Les bases des impôts locaux progresseront mécaniquement de 0,8% en 2026
Les bases d'imposition des locaux d'habitation et des locaux industriels seront automatiquement revalorisées de 0,8% en 2026, un taux (encore provisoire) qui laisse augurer pour l'an prochain de faibles hausses des cotisations de fiscalité locale - dans l'hypothèse où par ailleurs les communes et intercommunalités ne recourent pas au levier fiscal.
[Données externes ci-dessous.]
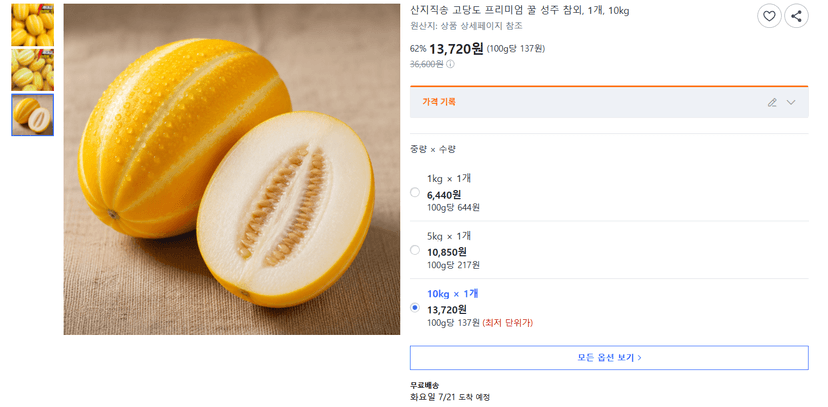Expand the 가격 기록 chevron
The width and height of the screenshot is (828, 407).
(791, 102)
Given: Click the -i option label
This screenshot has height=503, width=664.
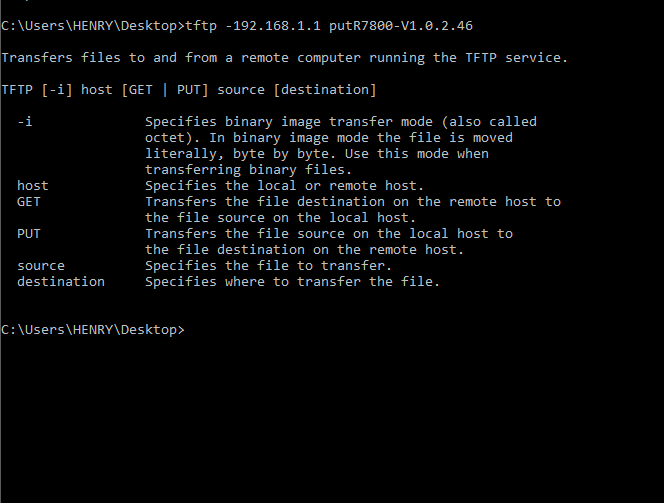Looking at the screenshot, I should click(25, 121).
Ce taux de 0,8% correspond à l'évolution sur un an de l'indice des prix à la consommation harmonisé (IPCH), que l'Insee a dévoilé ce 28 novembre dans une brève publication. Depuis 2018, cet indice est essentiel. En effet, il est utilisé pour revaloriser forfaitairement les valeurs locatives cadastrales qui servent au calcul des impôts locaux (taxes foncières, taxe d'habitation sur les résidences secondaires, taxe d'habitation sur les logements vacants, taxe d'enlèvement des ordures ménagères, cotisation foncière des entreprises).
Cette revalorisation annuelle constitue le principal facteur de hausse notamment du produit de la taxe foncière sur les propriétés bâties, l'augmentation des recettes de cet impôt pouvant provenir par ailleurs de l'élargissement des bases (agrandissements, constructions…) et des décisions prises par les collectivités de relever leurs taux. C'est d'ailleurs parce qu'elle joue un rôle central dans la progression des recettes du bloc communal que la Cour des comptes avait préconisé en octobre 2024 de la freiner, voire de la geler (voir notre article). L'objectif de cette proposition passée relativement inaperçue - on avait surtout retenu une proposition choc des magistrats, à savoir la réduction d’ici 2030, des effectifs de la fonction publique territoriale d’"un peu plus" de 100.000 agents - était de pouvoir contenir au total la hausse des dépenses des communes et de leurs groupements.
Du fait du regain de l'inflation et de l'alignement de la revalorisation des bases des impositions locales sur l'IPCH, les taxes foncières avaient mécaniquement augmenté de 7,1% en 2023, puis de 3,9% l'année suivante. En 2025, en lien avec le reflux de l'inflation, la revalorisation a été limitée à + 1,7%.
Le résultat de l'IPCH communiqué ce 28 novembre est "provisoire", avertit l'Insee, selon qui les données définitives seront publiées le 12 décembre prochain.